We are all our own protagonists in the stories of our lives, and we need to learn who and what our antagonists are, who and what are our adversaries. Fiction helps us identify them in our own lives. Emphasized time and time again in my writing classes is the fact that antagonists aren’t necessarily negative; they simply get in the way of the protagonist reaching his or her ultimate goals and desires. Once I learned that, it became much easier to accept my own antagonists, to identify why they have impeded my journey and accept that it isn’t always bad to be interrupted in this journey of mine. Just because I’m my protagonist doesn’t mean I always know what is best for me. Oftentimes antagonists are the key components to the protagonist’s growth and understanding. Without strong antagonists, the protagonist remains stagnant.
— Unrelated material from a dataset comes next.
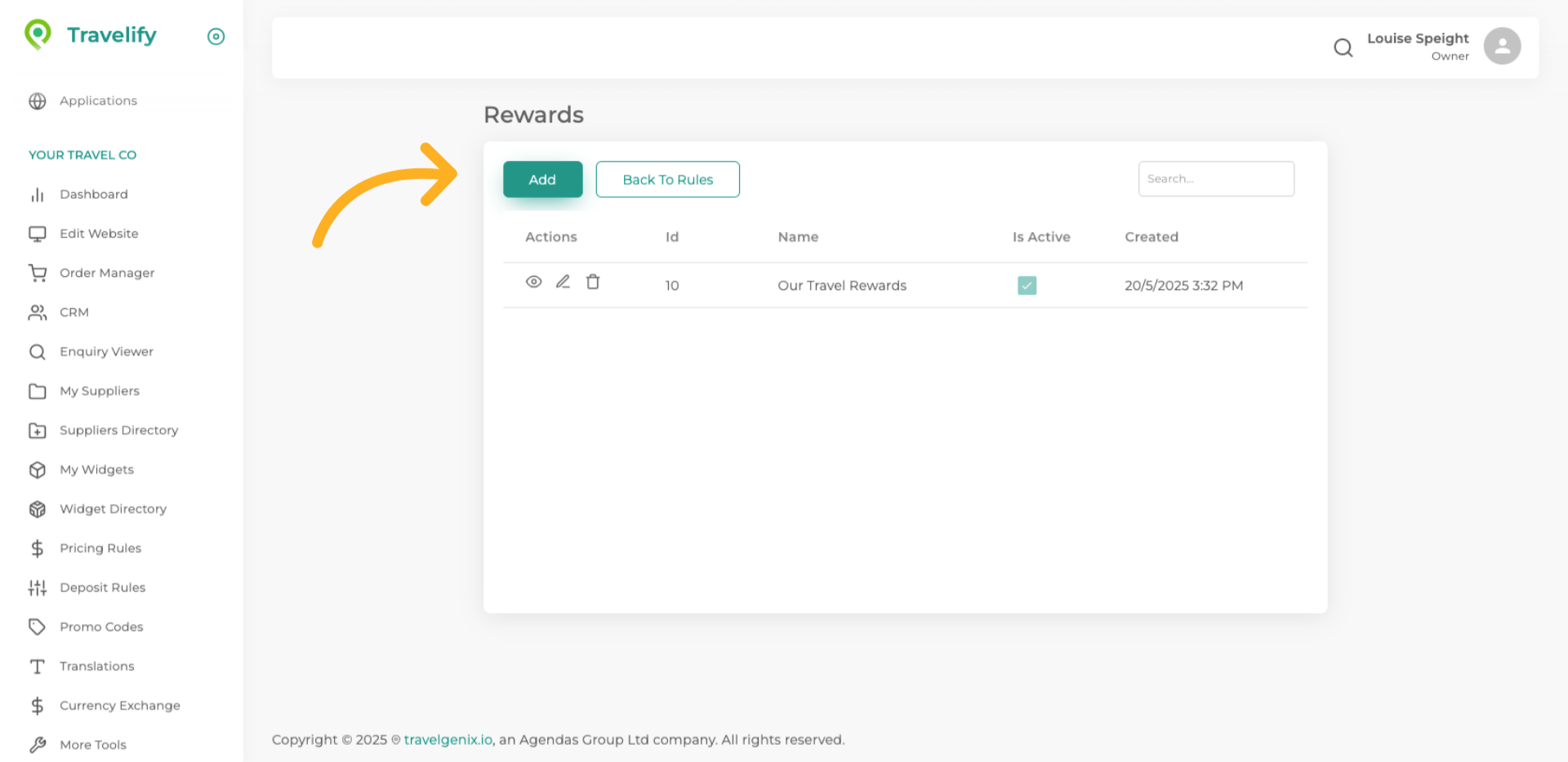Open Pricing Rules in sidebar
The height and width of the screenshot is (762, 1568).
[100, 548]
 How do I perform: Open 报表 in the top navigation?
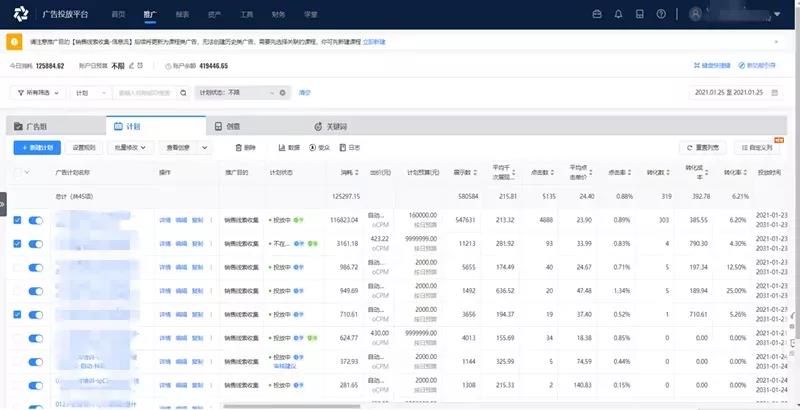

You are someone else’s antagonist as well, and that’s OK. If a character in a fiction story is in a relationship of any kind, it is almost guaranteed that the significant other acts as his or her antagonist at multiple points in the story. When someone or something gets in the way of our desire to be who we want to be, we fight back in different ways. We all have our own desires, and when love is involved, we mix our desires with the desires of those whom we love, and that’s when things get complicated; that’s when tension rises and disputes occur. That’s also what makes a story.
It’s sort of beautiful that what makes people want to give up in real life is what makes the reader hold on even tighter in fiction. I think when I realized that, I saw my own conflicts as much greater than simply disputes. They were setting me back from achieving my desires (what in writing is called a “reversal”) but also creating beautiful, intriguing tension that embellishes my story into something greater. I was able to see what was at stake instead of simply what I was losing.
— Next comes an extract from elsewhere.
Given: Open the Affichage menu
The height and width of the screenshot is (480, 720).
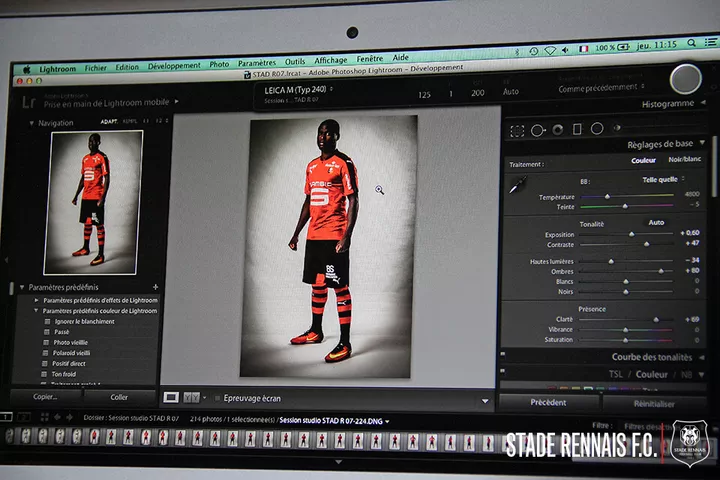Looking at the screenshot, I should pos(330,60).
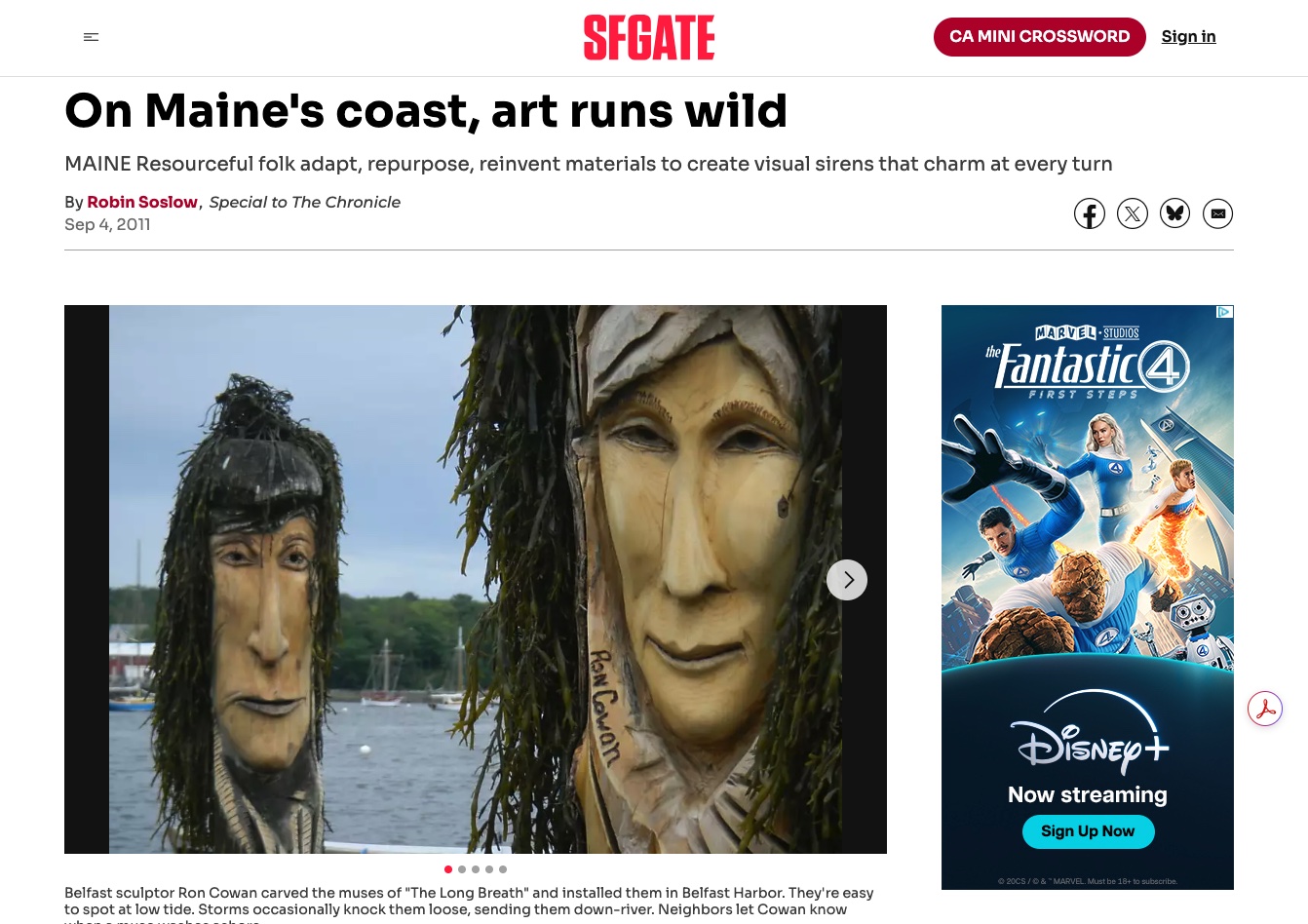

Life is beautiful. Life is also confusing. Everybody goes into it as an amateur, and we’re all sort of figuring it out together, which means we make a lot of mistakes. I have a friend from high school whose father is an abusive alcoholic. He has been in and out of prison her entire life, and she tells me often that she wonders why she feels so conflicted. She loves him even though he has done so much to harm her and her mother, yet she’s also infinitely resentful. I wrote to her the other day after one of my writing classes and told her that the all-good and the all-bad characters don’t work. The reader doesn’t buy into them—because they’re not realistic. Instead, the reader longs to connect with the characters; they’re reading in such a way that they love the characters in spite of every wrong decision. We want to root for characters, but we also want to see the wrong in them, because we’re the same way in life. That’s what love is. When we love somebody—even when we hate them—we have a connection with them; even when they’re at their worst, we root for the small part of them that we once knew and loved. It doesn’t always make sense, but it’s how our hearts work. We don’t celebrate beauty unless we can see it breaking through the darkness. Creating characters is art, and it is through the pain represented in art that we find beauty. It is through secretly caring for the villain that one finally understands why she can’t hate her alcoholic father. It is through reading fiction that we are able to understand our own truths, and it is through writing fiction that we are able to be honest with ourselves without being the protagonist. We are the storytellers, and life is worth telling, even if you tell it through a lens of a character vastly different than you, even if you don’t agree with your characters’ truths. For you will unveil your own truths through the beautiful relationships you find in the characters of fiction.